I fell in love with the works of Ai WeiWei over the course of last year.  I was late to the party–something that my friend Tim was more than eager to point out.  I hadn’t seen Disposition and when I saw Forever, photographing both the piece and the people viewing it, I didn’t have any idea of whom it’s creator was.  When I started reading about the trio of shows he was having in Los Angeles I made sure to make it to all three and I made this image at the Zodiac show.  


The works were staggering.  While I took it all in, looking for my images of people taking it all in, I felt suddenly brow-beaten.  Looking at these amazing pieces, sweaty and gleaming with a creativity which could only be divine intervention and wrought into being by hands which absolutely have six fingers each, it was hard to not focus a little bit inward.  


When I passed the Chrystal Cube, I stopped cold.  Then after a minute of just standing there, gazing into this incredible object there came a moment of clarity. I had a small chuckle, moved the camera to my eye and made the image above.  It was almost like Ai Weiwei was speaking directly to me in that exact moment–showing me how my reality was being distorted and the perception of what is perfection is not a reflection of me but of my wantonness of something that is simply an illusion–an ideal that no one achieves.
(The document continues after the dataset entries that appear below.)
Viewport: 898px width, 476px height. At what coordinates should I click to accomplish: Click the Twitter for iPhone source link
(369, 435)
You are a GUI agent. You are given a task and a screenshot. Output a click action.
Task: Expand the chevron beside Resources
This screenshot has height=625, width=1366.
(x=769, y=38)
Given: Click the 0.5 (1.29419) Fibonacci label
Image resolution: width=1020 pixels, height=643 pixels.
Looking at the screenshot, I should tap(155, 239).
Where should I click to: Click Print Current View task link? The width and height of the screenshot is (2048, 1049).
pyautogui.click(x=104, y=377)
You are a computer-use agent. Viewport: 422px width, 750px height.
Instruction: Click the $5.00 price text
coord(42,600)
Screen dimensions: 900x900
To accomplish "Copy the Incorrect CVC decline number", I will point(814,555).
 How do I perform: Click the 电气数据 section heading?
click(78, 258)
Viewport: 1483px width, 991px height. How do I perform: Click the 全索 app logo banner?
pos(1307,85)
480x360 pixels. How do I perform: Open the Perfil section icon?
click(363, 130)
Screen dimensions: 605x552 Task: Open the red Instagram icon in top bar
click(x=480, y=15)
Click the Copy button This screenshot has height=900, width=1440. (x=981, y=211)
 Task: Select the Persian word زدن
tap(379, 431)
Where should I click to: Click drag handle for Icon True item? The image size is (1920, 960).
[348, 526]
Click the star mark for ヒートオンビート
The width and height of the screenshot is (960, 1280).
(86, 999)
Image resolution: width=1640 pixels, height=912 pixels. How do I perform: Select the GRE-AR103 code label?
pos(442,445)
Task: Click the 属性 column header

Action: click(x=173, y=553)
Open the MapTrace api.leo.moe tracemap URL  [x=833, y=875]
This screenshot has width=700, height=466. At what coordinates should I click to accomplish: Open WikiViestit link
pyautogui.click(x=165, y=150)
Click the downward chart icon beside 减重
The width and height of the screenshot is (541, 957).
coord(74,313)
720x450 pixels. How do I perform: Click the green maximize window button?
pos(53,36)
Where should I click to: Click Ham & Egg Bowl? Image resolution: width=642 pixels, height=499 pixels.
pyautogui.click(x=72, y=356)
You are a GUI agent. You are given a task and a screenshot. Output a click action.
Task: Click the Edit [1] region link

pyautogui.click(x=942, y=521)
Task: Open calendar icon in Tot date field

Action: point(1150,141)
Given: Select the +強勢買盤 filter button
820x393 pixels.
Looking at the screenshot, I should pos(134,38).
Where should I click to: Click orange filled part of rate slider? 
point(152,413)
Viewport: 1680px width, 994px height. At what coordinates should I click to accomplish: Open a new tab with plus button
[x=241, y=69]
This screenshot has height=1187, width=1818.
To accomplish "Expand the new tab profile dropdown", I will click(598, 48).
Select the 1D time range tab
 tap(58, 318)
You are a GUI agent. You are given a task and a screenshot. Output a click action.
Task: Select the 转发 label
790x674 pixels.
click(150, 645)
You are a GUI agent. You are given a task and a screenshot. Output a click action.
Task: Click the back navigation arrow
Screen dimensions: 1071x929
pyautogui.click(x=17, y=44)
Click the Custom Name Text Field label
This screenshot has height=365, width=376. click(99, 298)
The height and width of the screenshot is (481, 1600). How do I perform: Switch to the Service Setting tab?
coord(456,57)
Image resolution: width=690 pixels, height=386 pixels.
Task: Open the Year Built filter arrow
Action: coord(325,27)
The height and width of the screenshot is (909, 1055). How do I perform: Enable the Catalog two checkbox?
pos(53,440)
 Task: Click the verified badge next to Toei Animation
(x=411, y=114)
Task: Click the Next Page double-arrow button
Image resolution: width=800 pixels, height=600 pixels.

Gleaming the cube, shot on my Mamiya6MF on Kodak Tri-X, pushed +2 at the Icon. 


The process

When I saw this wall of sketches by Jesper Waldersten at Fotografiska in Stockholm I was completely in awe of the dedication it takes to ones art to make sketch after sketch after sketch, searching desperately for that spark—for that connection to a feeling that goes as quickly as it comes. Even more incredible was that in creating these iterations, Walderstens’ process transcended it’s individual content and in my mind actually became the art—at least for me, no single sketch was the focus. The derivative of the combined hours spent toiling over paper searching for the allusive thread tying the vision together become the manic center of it all. The process becomes the art when you see it in It’s entirety. It though of all my sheets of negative in binders and how a wall of them printed would look. Before the moment lapsed I made this image to remind me of that the process can be both the journey and the result—that the derivative matters and that the hours count.

The process, Sthlm 2019


Now, where were we?

I’ve been away too long.  I have written or processed any work in what feels like forever.  Well that’s about to change.  For my birthday my lovely wife processed out 25 or so of my medium format rolls and I spent the better part of the summer scanning them whenever I had a chance.  Today I made a few selects and I feel like I may finally be back. Only time will tell of course but I need this now, maybe more than ever and I have so many images and stories to share.  So let’s pick up where we left off, dear reader and purveyor of street photography.  Let’s see what we can see—Now, where were we?


Shot on my Mamiya 6MF on Kodak Tri-X film push processed by the Icon and gifted by my lovely wife.